* Problem to solve
Retype every record exactly as it appears.

* Source information
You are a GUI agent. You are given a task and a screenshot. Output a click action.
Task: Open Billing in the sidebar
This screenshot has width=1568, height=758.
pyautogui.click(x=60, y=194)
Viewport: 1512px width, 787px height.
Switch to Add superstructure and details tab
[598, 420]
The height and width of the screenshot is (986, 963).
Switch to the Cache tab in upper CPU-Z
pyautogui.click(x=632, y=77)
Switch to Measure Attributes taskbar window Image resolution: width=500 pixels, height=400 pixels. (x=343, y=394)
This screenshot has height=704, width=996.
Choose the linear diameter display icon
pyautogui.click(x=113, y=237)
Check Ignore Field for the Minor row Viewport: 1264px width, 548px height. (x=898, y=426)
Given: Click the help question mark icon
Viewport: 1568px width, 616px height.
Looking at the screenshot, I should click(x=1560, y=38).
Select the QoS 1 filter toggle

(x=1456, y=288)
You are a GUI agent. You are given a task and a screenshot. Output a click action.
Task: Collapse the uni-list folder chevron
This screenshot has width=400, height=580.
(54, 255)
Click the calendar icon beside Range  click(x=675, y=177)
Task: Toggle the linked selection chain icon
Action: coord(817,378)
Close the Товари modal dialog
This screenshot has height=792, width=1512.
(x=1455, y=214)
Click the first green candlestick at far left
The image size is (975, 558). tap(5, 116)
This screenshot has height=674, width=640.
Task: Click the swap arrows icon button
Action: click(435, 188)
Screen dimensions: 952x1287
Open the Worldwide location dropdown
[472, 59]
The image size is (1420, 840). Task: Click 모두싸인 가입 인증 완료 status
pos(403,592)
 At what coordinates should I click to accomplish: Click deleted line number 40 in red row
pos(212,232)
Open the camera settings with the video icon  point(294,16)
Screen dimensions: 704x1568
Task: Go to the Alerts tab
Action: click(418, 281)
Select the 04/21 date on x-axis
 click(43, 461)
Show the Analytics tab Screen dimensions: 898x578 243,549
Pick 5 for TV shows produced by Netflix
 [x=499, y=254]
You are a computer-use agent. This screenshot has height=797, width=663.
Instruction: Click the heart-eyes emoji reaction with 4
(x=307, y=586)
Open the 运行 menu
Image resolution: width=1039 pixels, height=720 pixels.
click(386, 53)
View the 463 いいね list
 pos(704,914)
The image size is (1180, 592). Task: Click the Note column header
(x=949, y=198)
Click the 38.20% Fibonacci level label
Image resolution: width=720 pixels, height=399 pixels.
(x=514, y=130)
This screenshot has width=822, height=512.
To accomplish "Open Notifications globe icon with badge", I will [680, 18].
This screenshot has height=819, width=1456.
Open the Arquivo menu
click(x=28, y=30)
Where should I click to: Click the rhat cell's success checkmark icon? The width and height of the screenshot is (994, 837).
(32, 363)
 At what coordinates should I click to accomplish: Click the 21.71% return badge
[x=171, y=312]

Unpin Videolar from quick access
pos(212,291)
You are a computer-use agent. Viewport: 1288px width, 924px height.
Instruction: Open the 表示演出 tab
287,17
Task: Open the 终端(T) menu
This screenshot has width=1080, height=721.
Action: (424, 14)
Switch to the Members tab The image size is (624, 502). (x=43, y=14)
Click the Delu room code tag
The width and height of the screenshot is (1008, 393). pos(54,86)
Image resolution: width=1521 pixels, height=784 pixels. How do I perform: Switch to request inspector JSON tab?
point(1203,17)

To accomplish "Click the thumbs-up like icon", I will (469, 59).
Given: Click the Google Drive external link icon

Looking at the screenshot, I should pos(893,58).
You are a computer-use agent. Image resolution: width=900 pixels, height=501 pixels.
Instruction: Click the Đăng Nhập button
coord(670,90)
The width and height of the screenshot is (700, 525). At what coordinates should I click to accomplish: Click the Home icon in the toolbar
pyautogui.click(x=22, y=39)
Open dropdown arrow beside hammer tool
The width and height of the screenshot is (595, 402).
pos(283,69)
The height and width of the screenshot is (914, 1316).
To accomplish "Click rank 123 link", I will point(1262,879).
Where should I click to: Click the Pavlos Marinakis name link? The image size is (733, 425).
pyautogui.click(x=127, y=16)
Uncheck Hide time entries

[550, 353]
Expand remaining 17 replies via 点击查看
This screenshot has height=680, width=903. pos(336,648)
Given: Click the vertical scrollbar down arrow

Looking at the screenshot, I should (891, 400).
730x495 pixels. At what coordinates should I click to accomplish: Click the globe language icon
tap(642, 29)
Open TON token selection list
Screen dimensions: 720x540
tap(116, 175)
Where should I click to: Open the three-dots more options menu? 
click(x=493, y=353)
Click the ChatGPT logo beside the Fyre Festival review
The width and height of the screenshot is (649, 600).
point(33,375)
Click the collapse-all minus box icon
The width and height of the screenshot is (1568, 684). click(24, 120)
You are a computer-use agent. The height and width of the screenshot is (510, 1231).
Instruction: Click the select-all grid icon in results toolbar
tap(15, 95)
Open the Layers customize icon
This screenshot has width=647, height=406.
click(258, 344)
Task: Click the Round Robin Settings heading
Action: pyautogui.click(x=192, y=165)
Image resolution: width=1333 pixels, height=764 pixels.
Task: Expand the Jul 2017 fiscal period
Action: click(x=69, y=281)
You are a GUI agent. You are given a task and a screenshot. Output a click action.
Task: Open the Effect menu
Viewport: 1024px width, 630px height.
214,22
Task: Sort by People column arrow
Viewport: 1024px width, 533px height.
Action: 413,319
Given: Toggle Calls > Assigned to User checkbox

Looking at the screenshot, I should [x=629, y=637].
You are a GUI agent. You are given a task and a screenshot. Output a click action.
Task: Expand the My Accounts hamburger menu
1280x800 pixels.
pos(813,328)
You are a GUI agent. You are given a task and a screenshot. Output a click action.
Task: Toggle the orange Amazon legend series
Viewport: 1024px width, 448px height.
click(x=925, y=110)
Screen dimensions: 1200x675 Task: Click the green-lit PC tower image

* Answer to this task
You are a GUI agent. You are given a task and a screenshot. Output a click action.
Task: Open Billing in the sidebar
This screenshot has width=1568, height=758.
pyautogui.click(x=60, y=194)
Viewport: 1512px width, 787px height.
Switch to Add superstructure and details tab
[598, 420]
The height and width of the screenshot is (986, 963).
Switch to the Cache tab in upper CPU-Z
pyautogui.click(x=632, y=77)
Switch to Measure Attributes taskbar window Image resolution: width=500 pixels, height=400 pixels. (x=343, y=394)
This screenshot has height=704, width=996.
Choose the linear diameter display icon
pyautogui.click(x=113, y=237)
Check Ignore Field for the Minor row Viewport: 1264px width, 548px height. (x=898, y=426)
Given: Click the help question mark icon
Viewport: 1568px width, 616px height.
Looking at the screenshot, I should click(x=1560, y=38).
Select the QoS 1 filter toggle

(x=1456, y=288)
You are a GUI agent. You are given a task and a screenshot. Output a click action.
Task: Collapse the uni-list folder chevron
This screenshot has width=400, height=580.
(54, 255)
Click the calendar icon beside Range  click(x=675, y=177)
Task: Toggle the linked selection chain icon
Action: coord(817,378)
Close the Товари modal dialog
This screenshot has height=792, width=1512.
(x=1455, y=214)
Click the first green candlestick at far left
The image size is (975, 558). tap(5, 116)
This screenshot has height=674, width=640.
Task: Click the swap arrows icon button
Action: click(435, 188)
Screen dimensions: 952x1287
Open the Worldwide location dropdown
[472, 59]
The image size is (1420, 840). Task: Click 모두싸인 가입 인증 완료 status
pos(403,592)
 At what coordinates should I click to accomplish: Click deleted line number 40 in red row
pos(212,232)
Open the camera settings with the video icon  point(294,16)
Screen dimensions: 704x1568
Task: Go to the Alerts tab
Action: click(418, 281)
Select the 04/21 date on x-axis
 click(43, 461)
Show the Analytics tab Screen dimensions: 898x578 243,549
Pick 5 for TV shows produced by Netflix
 [x=499, y=254]
You are a computer-use agent. This screenshot has height=797, width=663.
Instruction: Click the heart-eyes emoji reaction with 4
(x=307, y=586)
Open the 运行 menu
Image resolution: width=1039 pixels, height=720 pixels.
click(386, 53)
View the 463 いいね list
 pos(704,914)
The image size is (1180, 592). Task: Click the Note column header
(x=949, y=198)
Click the 38.20% Fibonacci level label
Image resolution: width=720 pixels, height=399 pixels.
(x=514, y=130)
This screenshot has width=822, height=512.
To accomplish "Open Notifications globe icon with badge", I will [680, 18].
This screenshot has height=819, width=1456.
Open the Arquivo menu
click(x=28, y=30)
Where should I click to: Click the rhat cell's success checkmark icon? The width and height of the screenshot is (994, 837).
(32, 363)
 At what coordinates should I click to accomplish: Click the 21.71% return badge
[x=171, y=312]

Unpin Videolar from quick access
pos(212,291)
You are a computer-use agent. Viewport: 1288px width, 924px height.
Instruction: Open the 表示演出 tab
287,17
Task: Open the 终端(T) menu
This screenshot has width=1080, height=721.
Action: (424, 14)
Switch to the Members tab The image size is (624, 502). (x=43, y=14)
Click the Delu room code tag
The width and height of the screenshot is (1008, 393). pos(54,86)
Image resolution: width=1521 pixels, height=784 pixels. How do I perform: Switch to request inspector JSON tab?
point(1203,17)

To accomplish "Click the thumbs-up like icon", I will (469, 59).
Given: Click the Google Drive external link icon

Looking at the screenshot, I should pos(893,58).
You are a computer-use agent. Image resolution: width=900 pixels, height=501 pixels.
Instruction: Click the Đăng Nhập button
coord(670,90)
The width and height of the screenshot is (700, 525). At what coordinates should I click to accomplish: Click the Home icon in the toolbar
pyautogui.click(x=22, y=39)
Open dropdown arrow beside hammer tool
The width and height of the screenshot is (595, 402).
pos(283,69)
The height and width of the screenshot is (914, 1316).
To accomplish "Click rank 123 link", I will point(1262,879).
Where should I click to: Click the Pavlos Marinakis name link? The image size is (733, 425).
pyautogui.click(x=127, y=16)
Uncheck Hide time entries

[550, 353]
Expand remaining 17 replies via 点击查看
This screenshot has height=680, width=903. pos(336,648)
Given: Click the vertical scrollbar down arrow

Looking at the screenshot, I should (891, 400).
730x495 pixels. At what coordinates should I click to accomplish: Click the globe language icon
tap(642, 29)
Open TON token selection list
Screen dimensions: 720x540
tap(116, 175)
Where should I click to: Open the three-dots more options menu? 
click(x=493, y=353)
Click the ChatGPT logo beside the Fyre Festival review
The width and height of the screenshot is (649, 600).
point(33,375)
Click the collapse-all minus box icon
The width and height of the screenshot is (1568, 684). click(24, 120)
You are a computer-use agent. The height and width of the screenshot is (510, 1231).
Instruction: Click the select-all grid icon in results toolbar
tap(15, 95)
Open the Layers customize icon
This screenshot has width=647, height=406.
click(258, 344)
Task: Click the Round Robin Settings heading
Action: pyautogui.click(x=192, y=165)
Image resolution: width=1333 pixels, height=764 pixels.
Task: Expand the Jul 2017 fiscal period
Action: click(x=69, y=281)
You are a GUI agent. You are given a task and a screenshot. Output a click action.
Task: Open the Effect menu
Viewport: 1024px width, 630px height.
214,22
Task: Sort by People column arrow
Viewport: 1024px width, 533px height.
Action: 413,319
Given: Toggle Calls > Assigned to User checkbox

Looking at the screenshot, I should [x=629, y=637].
You are a GUI agent. You are given a task and a screenshot. Output a click action.
Task: Expand the My Accounts hamburger menu
1280x800 pixels.
pos(813,328)
You are a GUI agent. You are given a task and a screenshot. Output a click action.
Task: Toggle the orange Amazon legend series
Viewport: 1024px width, 448px height.
click(x=925, y=110)
Screen dimensions: 1200x675 Task: Click the green-lit PC tower image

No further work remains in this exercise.